(Stored data)

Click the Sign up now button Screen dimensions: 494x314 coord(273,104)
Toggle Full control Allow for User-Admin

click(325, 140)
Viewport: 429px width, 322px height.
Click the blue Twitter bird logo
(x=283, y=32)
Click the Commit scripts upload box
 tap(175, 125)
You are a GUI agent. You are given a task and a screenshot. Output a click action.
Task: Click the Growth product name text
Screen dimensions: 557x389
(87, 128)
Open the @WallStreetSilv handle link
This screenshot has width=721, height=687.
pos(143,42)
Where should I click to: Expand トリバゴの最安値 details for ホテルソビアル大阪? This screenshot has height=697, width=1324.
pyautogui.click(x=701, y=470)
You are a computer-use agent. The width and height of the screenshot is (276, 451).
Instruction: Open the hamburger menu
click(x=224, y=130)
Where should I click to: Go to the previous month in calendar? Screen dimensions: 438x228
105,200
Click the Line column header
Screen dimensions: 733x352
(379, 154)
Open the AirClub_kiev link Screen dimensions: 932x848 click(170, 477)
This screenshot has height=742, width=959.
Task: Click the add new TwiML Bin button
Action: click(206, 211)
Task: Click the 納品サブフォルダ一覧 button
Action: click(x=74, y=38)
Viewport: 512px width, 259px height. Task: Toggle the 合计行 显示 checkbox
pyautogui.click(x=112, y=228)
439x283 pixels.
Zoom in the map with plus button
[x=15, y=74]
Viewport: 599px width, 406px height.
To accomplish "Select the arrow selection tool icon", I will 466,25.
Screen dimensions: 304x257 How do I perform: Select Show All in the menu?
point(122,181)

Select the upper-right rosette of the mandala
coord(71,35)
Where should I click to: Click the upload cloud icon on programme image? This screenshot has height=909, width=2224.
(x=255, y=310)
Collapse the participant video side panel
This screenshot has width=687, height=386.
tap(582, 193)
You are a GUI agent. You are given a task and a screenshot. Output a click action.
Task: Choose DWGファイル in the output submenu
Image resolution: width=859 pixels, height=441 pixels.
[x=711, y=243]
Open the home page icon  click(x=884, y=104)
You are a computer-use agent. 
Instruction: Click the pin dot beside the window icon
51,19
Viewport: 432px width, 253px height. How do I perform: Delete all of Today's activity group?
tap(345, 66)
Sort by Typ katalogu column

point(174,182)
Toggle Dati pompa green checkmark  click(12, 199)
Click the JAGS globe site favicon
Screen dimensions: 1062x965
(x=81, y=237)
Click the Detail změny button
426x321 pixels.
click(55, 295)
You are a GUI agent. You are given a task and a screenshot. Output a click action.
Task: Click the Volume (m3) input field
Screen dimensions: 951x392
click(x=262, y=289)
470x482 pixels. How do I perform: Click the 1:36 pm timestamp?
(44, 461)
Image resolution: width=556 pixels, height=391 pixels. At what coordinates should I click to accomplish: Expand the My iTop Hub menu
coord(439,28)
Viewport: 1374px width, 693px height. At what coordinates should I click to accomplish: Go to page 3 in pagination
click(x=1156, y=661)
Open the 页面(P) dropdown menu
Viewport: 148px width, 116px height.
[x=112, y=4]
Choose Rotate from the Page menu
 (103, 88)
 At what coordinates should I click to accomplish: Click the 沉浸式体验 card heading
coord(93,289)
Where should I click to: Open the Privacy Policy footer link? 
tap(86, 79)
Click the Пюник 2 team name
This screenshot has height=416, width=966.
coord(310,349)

▶ **What the task requires**: Extract each record, keeping it identical to the original.

▶ **Task answer**:
Click the Sign up now button Screen dimensions: 494x314 coord(273,104)
Toggle Full control Allow for User-Admin

click(325, 140)
Viewport: 429px width, 322px height.
Click the blue Twitter bird logo
(x=283, y=32)
Click the Commit scripts upload box
 tap(175, 125)
You are a GUI agent. You are given a task and a screenshot. Output a click action.
Task: Click the Growth product name text
Screen dimensions: 557x389
(87, 128)
Open the @WallStreetSilv handle link
This screenshot has width=721, height=687.
pos(143,42)
Where should I click to: Expand トリバゴの最安値 details for ホテルソビアル大阪? This screenshot has height=697, width=1324.
pyautogui.click(x=701, y=470)
You are a computer-use agent. The width and height of the screenshot is (276, 451).
Instruction: Open the hamburger menu
click(x=224, y=130)
Where should I click to: Go to the previous month in calendar? Screen dimensions: 438x228
105,200
Click the Line column header
Screen dimensions: 733x352
(379, 154)
Open the AirClub_kiev link Screen dimensions: 932x848 click(170, 477)
This screenshot has height=742, width=959.
Task: Click the add new TwiML Bin button
Action: click(206, 211)
Task: Click the 納品サブフォルダ一覧 button
Action: click(x=74, y=38)
Viewport: 512px width, 259px height. Task: Toggle the 合计行 显示 checkbox
pyautogui.click(x=112, y=228)
439x283 pixels.
Zoom in the map with plus button
[x=15, y=74]
Viewport: 599px width, 406px height.
To accomplish "Select the arrow selection tool icon", I will 466,25.
Screen dimensions: 304x257 How do I perform: Select Show All in the menu?
point(122,181)

Select the upper-right rosette of the mandala
coord(71,35)
Where should I click to: Click the upload cloud icon on programme image? This screenshot has height=909, width=2224.
(x=255, y=310)
Collapse the participant video side panel
This screenshot has width=687, height=386.
tap(582, 193)
You are a GUI agent. You are given a task and a screenshot. Output a click action.
Task: Choose DWGファイル in the output submenu
Image resolution: width=859 pixels, height=441 pixels.
[x=711, y=243]
Open the home page icon  click(x=884, y=104)
You are a computer-use agent. 
Instruction: Click the pin dot beside the window icon
51,19
Viewport: 432px width, 253px height. How do I perform: Delete all of Today's activity group?
tap(345, 66)
Sort by Typ katalogu column

point(174,182)
Toggle Dati pompa green checkmark  click(12, 199)
Click the JAGS globe site favicon
Screen dimensions: 1062x965
(x=81, y=237)
Click the Detail změny button
426x321 pixels.
click(55, 295)
You are a GUI agent. You are given a task and a screenshot. Output a click action.
Task: Click the Volume (m3) input field
Screen dimensions: 951x392
click(x=262, y=289)
470x482 pixels. How do I perform: Click the 1:36 pm timestamp?
(44, 461)
Image resolution: width=556 pixels, height=391 pixels. At what coordinates should I click to accomplish: Expand the My iTop Hub menu
coord(439,28)
Viewport: 1374px width, 693px height. At what coordinates should I click to accomplish: Go to page 3 in pagination
click(x=1156, y=661)
Open the 页面(P) dropdown menu
Viewport: 148px width, 116px height.
[x=112, y=4]
Choose Rotate from the Page menu
 (103, 88)
 At what coordinates should I click to accomplish: Click the 沉浸式体验 card heading
coord(93,289)
Where should I click to: Open the Privacy Policy footer link? 
tap(86, 79)
Click the Пюник 2 team name
This screenshot has height=416, width=966.
coord(310,349)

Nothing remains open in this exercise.